While Allen Linder's main pursuit is marble sculpture, his drawings of organic, otherworldly shapes contrast greatly with the precise forms he carves from stone. In his graphite works on paper, murky, cloud-like spheres seem to come together and pull apart. They unravel into abstract shapes that at once appear macro and micro, recalling both cell formations and the galactic patterns from outer space. Linder expertly renders both liquid and solid textures in these nebulous works.
Tristan Eaton (HF Vol. 34) is such a versatile painter, his collage-like murals often include a combination of typography, realistic portraiture, illustration, and patterns — all rendered freehand with spray paint. His ability to mix and match various styles within a single, cohesive image lends his work well to collaborations, like the ones he completed over the course of the past week with fellow street artists Cyrcle and How & Nosm in Brooklyn.
Through a unique process of applying thin, translucent layers of monochromatic, acrylic paint to a panel over and over, Travis Louie (HF Vol. 32 cover artist) mimics the effect of 19th-century photography. Though filled with fantastical characters, his works have an effect of verisimilitude much like historical documents from the Victorian and Edwardian periods. For his latest solo show, "Archive of Lost Species," which opens at Roq La Rue Gallery in Seattle on May 7, Louie abandons the studio portrait format we've seen before. Instead, his latests works look like snapshots of strange monsters, sometimes observed in the wild and sometimes interacting with their human counterparts.
Polish painter Daniel Maczynski does not concern himself with the subtext of his work. Rather, his geometric portraits are studies in form and color. According to the artist, the meaning behind the work is for the viewer to decide. Maczynski paints with thick, textured brushstrokes that evoke the physicality of the paint. In his portraits, he veers from tightly-rendered details to loose abstraction, allowing the human figures to morph into psychedelic swirls of color.
The feelings of horror and rapture collide at high speeds when viewing Lauren Marx's work. The St. Louis-based artist creates beautiful vignettes that speak to the cycle of life. Rather than a cleaned-up, Disneyfied verson of nature, her paintings give us raw depictions of birth and death. Influenced my scientific illustrations and the Baroque period alike, Marx's maximalist mixed-media works present these cyclical phenomena in visually appealing ways, often fusing the chaotic elements of nature into stylized compositions with an emphasis on design. Marx's solo show, "American Wilderness," opens at Roq La Rue Gallery in Seattle on May 7.

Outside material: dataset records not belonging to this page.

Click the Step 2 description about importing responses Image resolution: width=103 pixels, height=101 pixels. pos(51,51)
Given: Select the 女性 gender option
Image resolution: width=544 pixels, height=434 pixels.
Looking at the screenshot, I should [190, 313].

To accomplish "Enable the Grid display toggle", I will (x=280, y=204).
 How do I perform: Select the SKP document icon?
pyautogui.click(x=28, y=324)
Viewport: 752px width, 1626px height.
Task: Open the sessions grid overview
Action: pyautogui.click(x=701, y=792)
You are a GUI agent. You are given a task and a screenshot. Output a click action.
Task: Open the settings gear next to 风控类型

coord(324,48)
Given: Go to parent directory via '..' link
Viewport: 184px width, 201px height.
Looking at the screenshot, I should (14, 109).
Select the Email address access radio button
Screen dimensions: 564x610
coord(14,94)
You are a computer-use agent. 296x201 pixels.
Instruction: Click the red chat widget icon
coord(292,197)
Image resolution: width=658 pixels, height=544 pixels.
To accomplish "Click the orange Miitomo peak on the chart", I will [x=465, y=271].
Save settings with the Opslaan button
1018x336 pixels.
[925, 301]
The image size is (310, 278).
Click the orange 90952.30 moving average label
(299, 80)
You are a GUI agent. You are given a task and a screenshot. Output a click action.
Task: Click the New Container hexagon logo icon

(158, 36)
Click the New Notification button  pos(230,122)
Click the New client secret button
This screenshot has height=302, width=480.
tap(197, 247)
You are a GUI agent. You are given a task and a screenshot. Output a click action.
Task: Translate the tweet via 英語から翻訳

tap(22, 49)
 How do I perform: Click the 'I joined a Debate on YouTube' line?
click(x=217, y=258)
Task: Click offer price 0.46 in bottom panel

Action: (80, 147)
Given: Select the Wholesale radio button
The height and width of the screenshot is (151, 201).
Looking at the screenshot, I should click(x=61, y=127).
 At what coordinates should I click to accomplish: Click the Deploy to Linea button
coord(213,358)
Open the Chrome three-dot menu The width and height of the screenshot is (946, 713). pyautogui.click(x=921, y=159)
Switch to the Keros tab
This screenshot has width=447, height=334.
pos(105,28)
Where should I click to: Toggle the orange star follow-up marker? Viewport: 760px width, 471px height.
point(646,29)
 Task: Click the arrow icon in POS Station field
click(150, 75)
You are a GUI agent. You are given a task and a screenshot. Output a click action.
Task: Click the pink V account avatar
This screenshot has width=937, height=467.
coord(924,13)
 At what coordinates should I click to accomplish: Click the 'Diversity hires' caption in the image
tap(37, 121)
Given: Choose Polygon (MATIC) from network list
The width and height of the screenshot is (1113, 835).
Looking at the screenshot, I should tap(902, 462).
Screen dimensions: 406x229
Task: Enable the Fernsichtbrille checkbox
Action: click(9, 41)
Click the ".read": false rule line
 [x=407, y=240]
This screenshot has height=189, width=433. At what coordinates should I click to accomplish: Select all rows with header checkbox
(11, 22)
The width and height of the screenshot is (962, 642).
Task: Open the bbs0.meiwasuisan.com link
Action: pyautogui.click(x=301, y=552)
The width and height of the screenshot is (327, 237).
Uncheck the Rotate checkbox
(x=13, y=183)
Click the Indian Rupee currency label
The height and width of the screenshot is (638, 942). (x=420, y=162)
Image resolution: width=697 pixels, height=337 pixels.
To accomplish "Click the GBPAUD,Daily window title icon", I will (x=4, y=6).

Painter Dean Reynolds likens himself to a magician. "The work is about the act of painting a window to a world of fantasy, of the surreal, of inner experience," he writes in his artist statement. "The images hint to me to make them into a drawing or painting and then I work to make them into reality." On May 2 at Parlor Gallery in Asbury Park, New Jersey, Reynolds will present a new series of surreal, candy-colored paintings for his latest solo show. The female protagonists in his work explore sunshine-yellow landscapes that seem to belong to another dimension. We follow these goddess-like characters into scenes rife with incongruous imagery and symbolism.